Once this justification of the hardship of the hunt has been shown up as weak at best, the trump card is usually to highlight how dangerous a wounded animal can be thereby implying the courage of the hunter to be out there pitting his wits against the savage beast with nothing but a 458 with high quality telescopic sights allowing accurate kill shots from hundreds of meters away. To this epic display of knightly bravery I would like to propose the following - if this is all about proving your courage, why not leave the gun at home, leave the professional hunter and the backup guns, leave the telescopic sights, pick up a knife and go out there pick a fight with a grumpy lion. Not so keen any more? No doubt that is because the chance of you winning the fight have dropped from roughly 99.99% to about 25% assuming you are an ace with a knife and don't flinch when that 250kg beast launches itself at you. Can you then really claim that shooting something like an elephant or a lion is an act of courage? I think not. The Masai kill lion with spears and the pygmies in the Congo attack and disembowel elephants with sharp blades by running underneath their bellies and cutting them open. They do this to protect their flocks and feed the village respectively and it doubles as a display of manliness.

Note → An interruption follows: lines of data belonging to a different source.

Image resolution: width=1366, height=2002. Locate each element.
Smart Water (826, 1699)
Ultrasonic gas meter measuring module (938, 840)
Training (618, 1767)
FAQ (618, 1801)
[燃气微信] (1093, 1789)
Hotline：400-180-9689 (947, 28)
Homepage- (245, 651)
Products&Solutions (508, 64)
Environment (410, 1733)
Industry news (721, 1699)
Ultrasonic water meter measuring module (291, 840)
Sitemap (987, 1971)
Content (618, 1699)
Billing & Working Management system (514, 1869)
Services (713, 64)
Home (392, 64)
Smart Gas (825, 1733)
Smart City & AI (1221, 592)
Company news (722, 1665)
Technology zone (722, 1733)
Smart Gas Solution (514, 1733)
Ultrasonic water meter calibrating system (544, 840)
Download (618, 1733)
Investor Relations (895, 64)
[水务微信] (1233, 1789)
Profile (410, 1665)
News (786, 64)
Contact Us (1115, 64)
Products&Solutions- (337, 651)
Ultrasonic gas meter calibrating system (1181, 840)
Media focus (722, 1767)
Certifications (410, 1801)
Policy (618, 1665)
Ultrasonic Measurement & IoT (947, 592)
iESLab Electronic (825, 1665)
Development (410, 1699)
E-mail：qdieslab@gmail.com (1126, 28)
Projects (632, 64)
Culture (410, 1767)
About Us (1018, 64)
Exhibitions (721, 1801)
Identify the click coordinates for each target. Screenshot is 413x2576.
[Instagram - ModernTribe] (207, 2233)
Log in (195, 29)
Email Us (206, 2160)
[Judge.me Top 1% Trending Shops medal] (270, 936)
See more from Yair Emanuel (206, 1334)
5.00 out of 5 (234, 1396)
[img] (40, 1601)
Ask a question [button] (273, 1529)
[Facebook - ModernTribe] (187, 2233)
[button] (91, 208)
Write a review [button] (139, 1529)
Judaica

So, by my estimate, if I was giving awards for the lion hunter of the year, it would go to a young Masai who walked out on his own to face an angry lion with nothing but his toothpick of a spear, his courage and his conviction. I don't see wealthy American and European hunters lining up to try and win my fictional award this way. Yet they insist on running the old courage line past us to justify their barbaric 'sport'. Shoot lions if you must, you insecure children, it adds money to the overall conservation effort, but please spare me the photos of you posing on the body of the culled animal, smiling like a triumphant buffoon who thinks he has proven his courage. All you have proven is your lack thereof. Congratulations, what a man, get stuffed!